For the next two days, Bangalore Cousin, Massi and I attend matrimonial pujas in the mornings, go home for lunch and shop in the afternoon. In Chandni Chowk, a very chaotic and bustling hub in Old Delhi near Red Fort, Bangalore Cousin and I follow Massi from shop to shop. Mom and her family grew up in Mori Gate, not far from this area, so Massi has her chosen shops, venues and merchants who know her by name. Despite being in her 70s Massi expertly guides us through the catacombs of the bazaar, zigzagging through the crooked corridors where I ultimately buy suits, in Punjabi we call it a salwar kameez, the loose tunic and pant ensembles worn by Indian women.
The following day I’m at Select City Mall, which is in stark contrast to Chandi Chowk. Bangalore Cousin and I are meeting her friend from the Indian State of Assam. I find everything about the mall and Assami Friend fascinating. Assam is one of the most eastern Indian states (near China) whose people are fair and their features are softened like the Chinese.
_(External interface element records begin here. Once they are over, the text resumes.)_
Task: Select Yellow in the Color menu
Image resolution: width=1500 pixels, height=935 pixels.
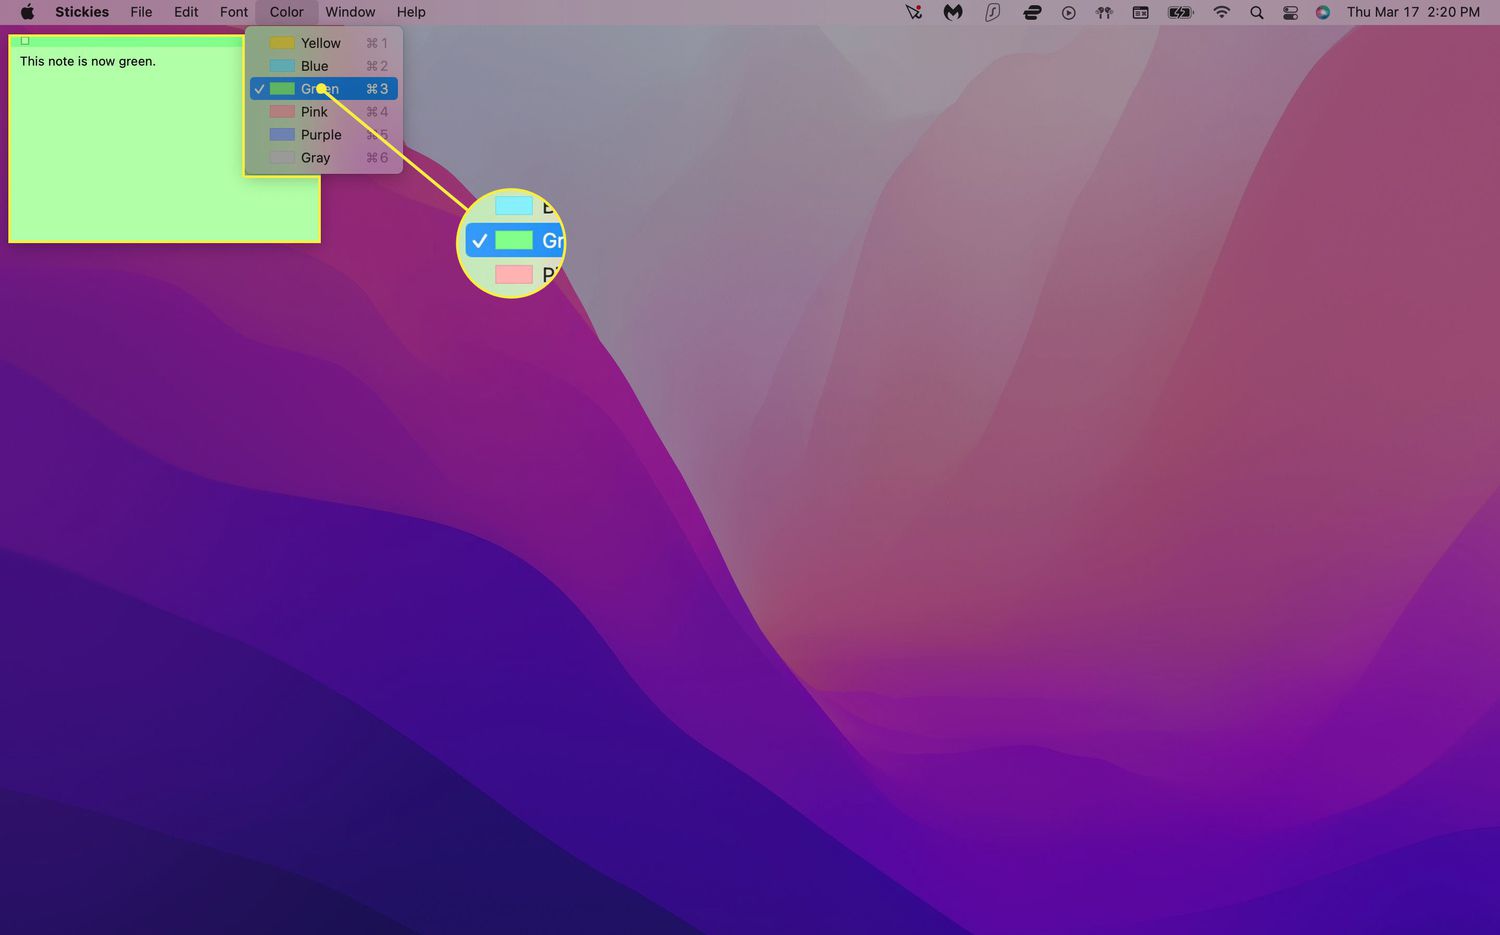Action: click(321, 43)
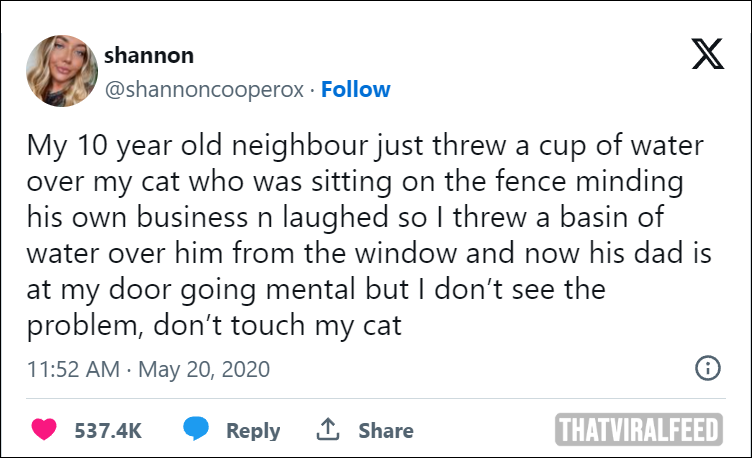Click the line starting "at my door going mental"
Screen dimensions: 752x458
point(316,289)
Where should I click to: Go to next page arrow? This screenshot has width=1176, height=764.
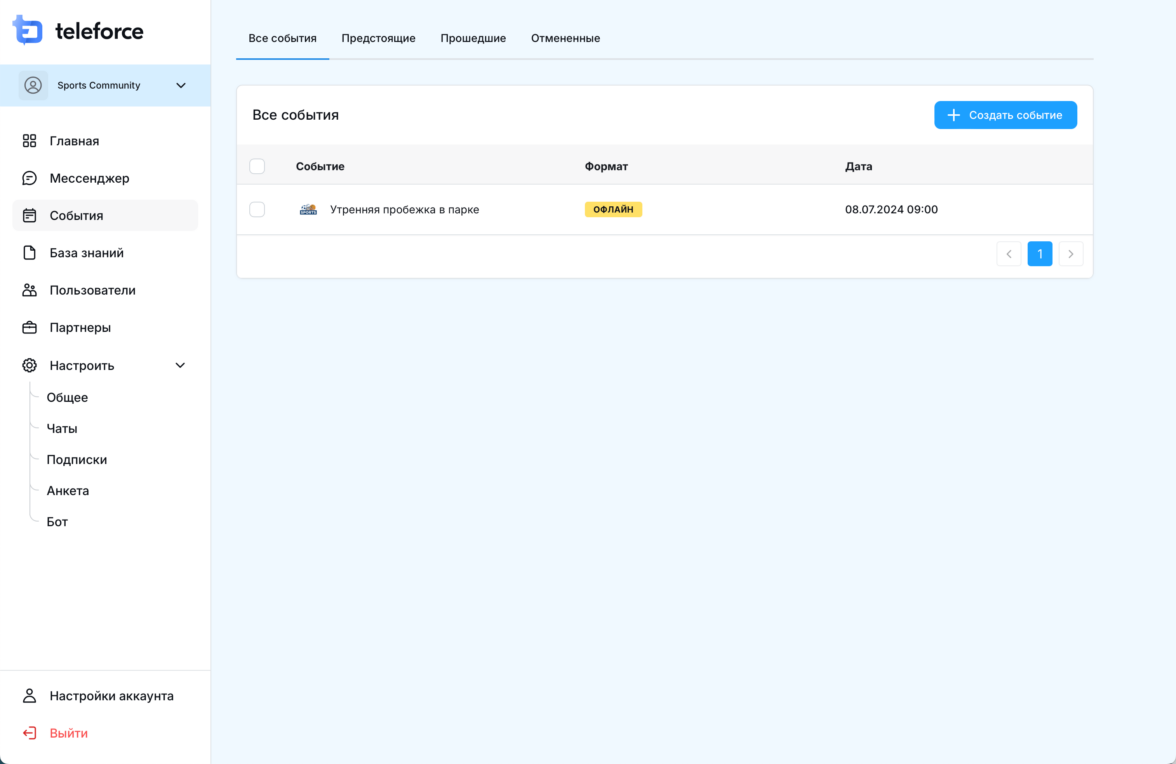coord(1070,254)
In my general observations of the way Indians treat one another, I’ve noticed that Indians have a hierarchy. The South Indians don’t associate themselves with those in the “Hindi belt” i.e. the states in the North were Hindi is spoken. North Indians seem pretty content to let the Deccan separate them from the south. And it doesn’t matter if they are from the north or south, Indians treat those who look less “Indian” like the Kashmiris or Assamese as less Indian. I think the Kashmiris can’t be bothered with desi discrimination because they spend most of their time worrying about Pakistani invasions. But I think the Assamese are treated like foreigners by their own people, which is something I can completely relate to.
As we wander around the mall I am stunned by how much India has changed. This mall is Western in every way. It is enclosed, and really, really, clean. It’s a multi-storied, massively air-conditioned structure with escalators that work better than the ones I take to the subway platform at the 181st Street A train station. The stores are Indian and European chains and the mall food court is filled with Indian millennials, like those Dad has on staff in the Dwarka office, eating french fries and talking on their cell phones. I mean, take out all the Indian people and replace it with Americans, and it feels like any Midwestern mall.
“Let us stop for smoothies,” Bangalore Cousin suggests. Smoothies? What alternate universe is this? This India is SO different than the one Mom and Dad left behind and the one I was forced to visit, when we “summered” in Delhi and we drank boiled water, Tang and Instant Carnation Milk. I read over the drink menu and find the flavors to be Jamba Juice worthy --- acai berry, pomegranate, pina colada. We get our drinks and go outside to sit on the concrete sidewalk. At some point I stop talking and between sips, I draw breath into my lungs. The evening air is unseasonably warm and I look up into the sky. For a change, I see the moon full surrounded by thousands of stars. I haven’t seen stars in so long that I wonder if they are brighter here or if everything I have been starving for, is finally being fed to me in India.